The recipients of the subpoenas are nationwide and include everyone on the “people making real money on Bitcoin” list, such as Bitcoin exchanges and processors, “ mining equipment” maker Butterfly Labs, and major investors, such as the Winklevosses, Marc Andreessen & Ben Horowitz, and Google’s venture fund.
All of this relates to larger—and fascinating—questions about the "dark web." (Not dark as in "sinister" but dark as in "obscure.") As usual, our technology has leapt way ahead of our ability to think about how to use it.
The dark web has immense power to do good—since governments can't control or monitor it (so far), it could be an extremely virtuous tool for, say, dissidents in Iran and Russia, workers'-rights organizers in China, and anyone else fighting for basic human dignity while living under oppressive regimes.
On the other hand, it's a natural marketplace for things you aren't allowed to trade openly, such as that high-quality smack (which doesn't bother me much) as well as slaves and exploitative child pornography (which does).
Anonymity, as we've seen in the past years of increasing revelations about state and business surveillance, both in the US and in other countries, is almost like a superpower these days. So how are people actually using it?
Who are the superheroes, who are the supervillians, and what are they up to? We don't know. (But if any of you out there are using that superpower I'd love to hear from you—whether or not I'd approve of your activities. I'm not interested in judging you, I just want to learn more about you. We can, of course, make arrangements for your anonymity. My email and the newsroom phone number are easy to find.)
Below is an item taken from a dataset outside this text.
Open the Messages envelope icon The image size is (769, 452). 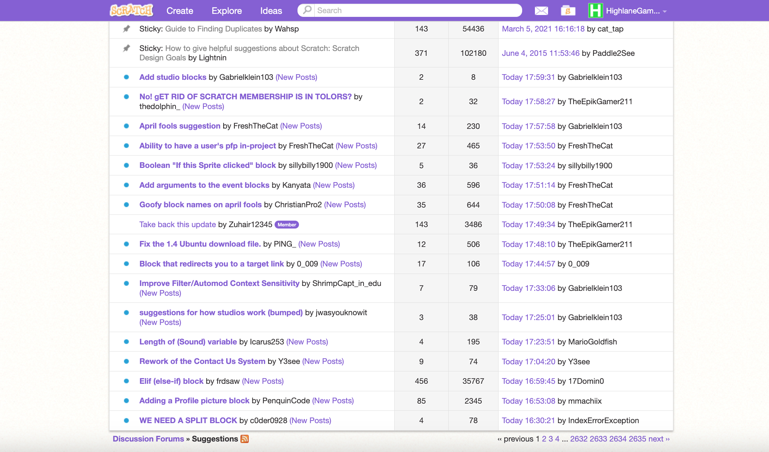pos(541,11)
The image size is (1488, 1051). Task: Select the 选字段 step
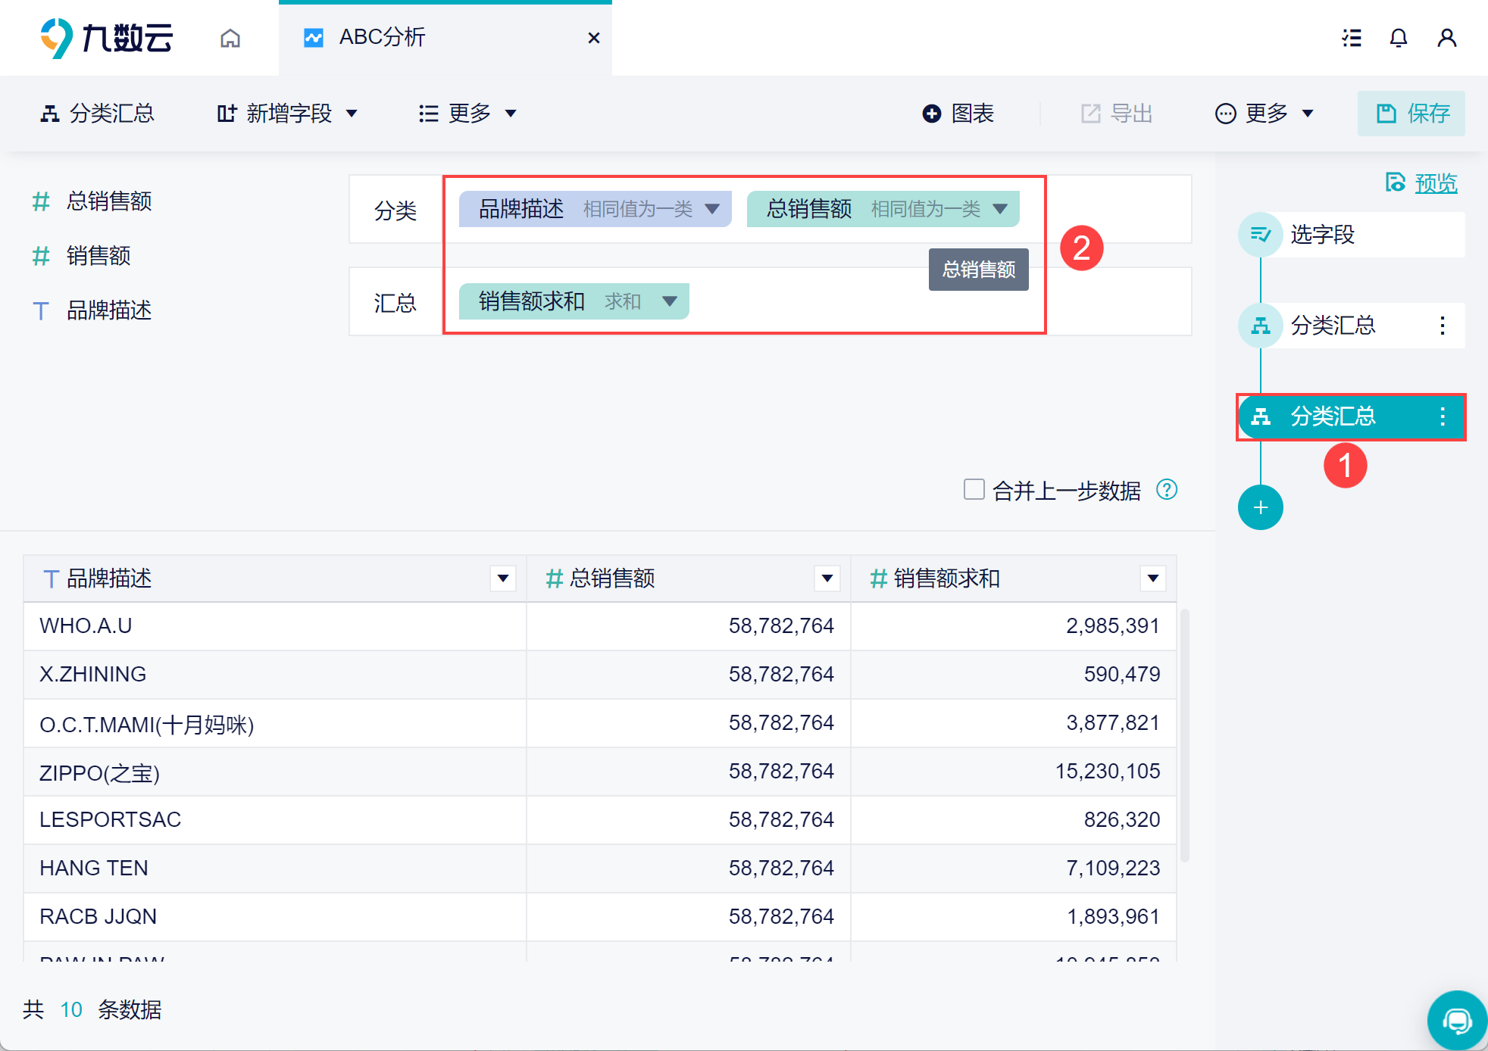pos(1322,235)
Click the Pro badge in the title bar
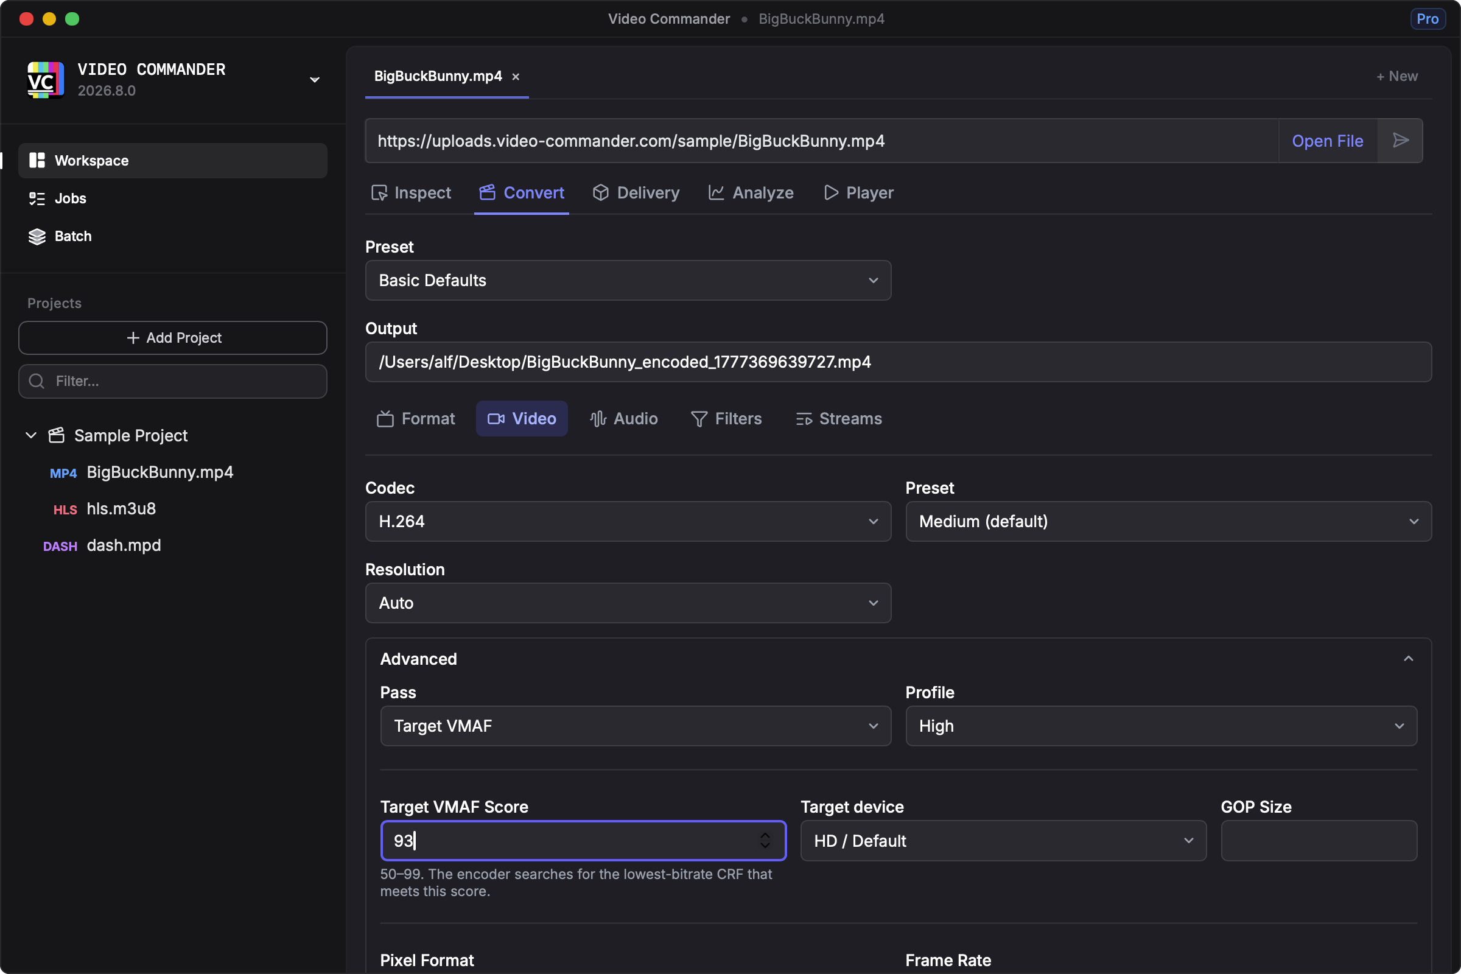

I don't want to get into a debate about human nature (I don't think such a thing exists), but an anthropology of what people do when they're in the dark would be extraordinarily valuable.
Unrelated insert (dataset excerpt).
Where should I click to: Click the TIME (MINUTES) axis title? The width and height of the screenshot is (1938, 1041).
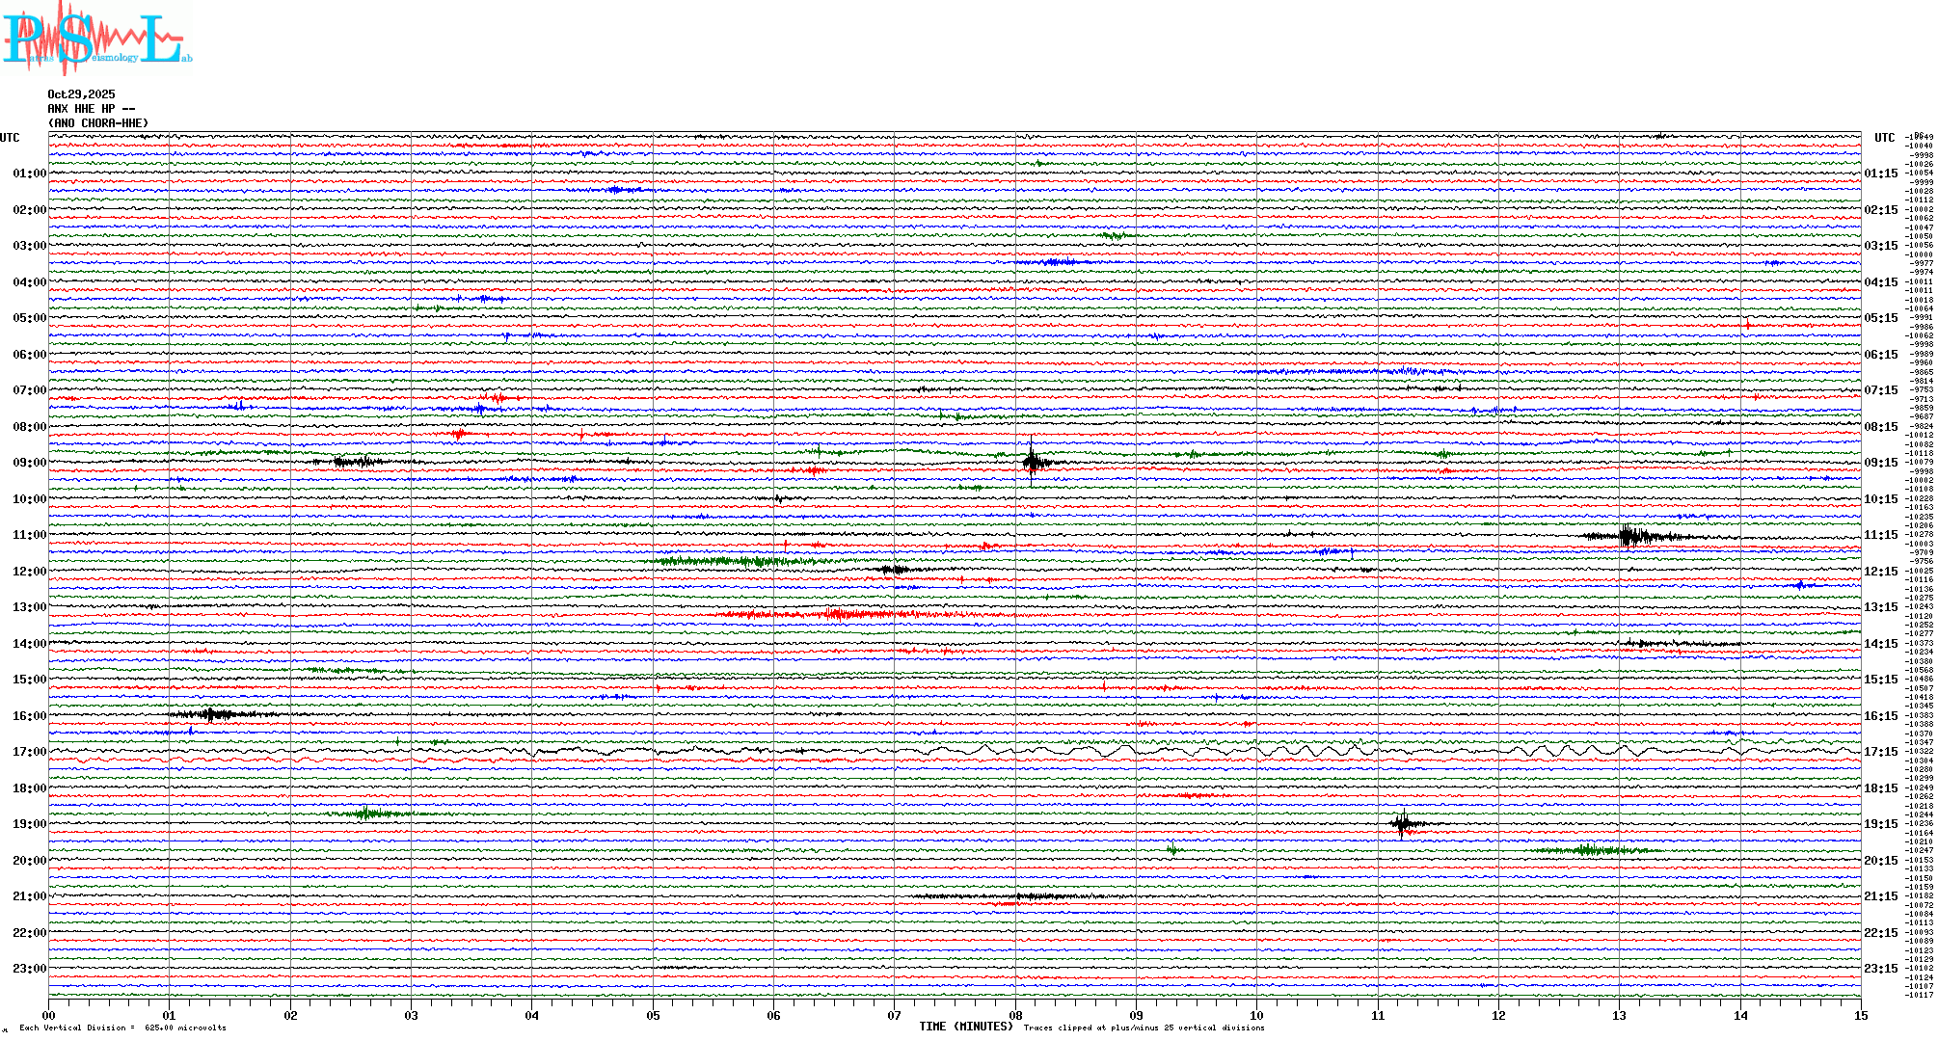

There's a secondary question of whether—and how—the US government can interfere with dark-web activities or currencies such as Bitcoin. Police can arrest someone in possession of heroin on US soil, but what is the legal status of a person who's just made an international trade (pinging, through the Tor network, innumerable servers across the globe) using a new form of currency?
Once the heroin gets into the US postal system and into the mailbox, there's clearly a crime. But what about during the time-lag between the transaction and its arrival? Back to the Silk Road story:
Bitcoin, which came into widespread use around the same time as Silk Road’s creation, isn’t exactly the financial-privacy panacea some believe it to be–its transactions can be traced using the same mechanisms that prevent fraud and counterfeiting within the Bitcoin economy. But unlike with dollars, euros or yen, the integrity of the nearly $1 billion worth of Bitcoins floating around the Internet is maintained by the distributed computing power of thousands of users who run the crypto-currency’s software, not by any bank or government. That means careful users never have to tie their accounts to their real-world identity...
“We’re talking about the potential for a monumental shift in the power structure of the world,” Roberts writes. “The people now can control the flow and distribution of information and the flow of money. Sector by sector the State is being cut out of the equation and power is being returned to the individual.”
Maybe so. Or maybe that's a delusion of grandeur. Either way, it's an open question that should be followed by anyone interested in prohibition markets, how people organize themselves in the absence of a central authority, and the ever-shifting relationship between individuals and state regulatory power.
In other words, how this develops—along with the cases of Assange, Snowden, undocumented workers, and others living in the grey zones of murky relationships with nation-states—could be big.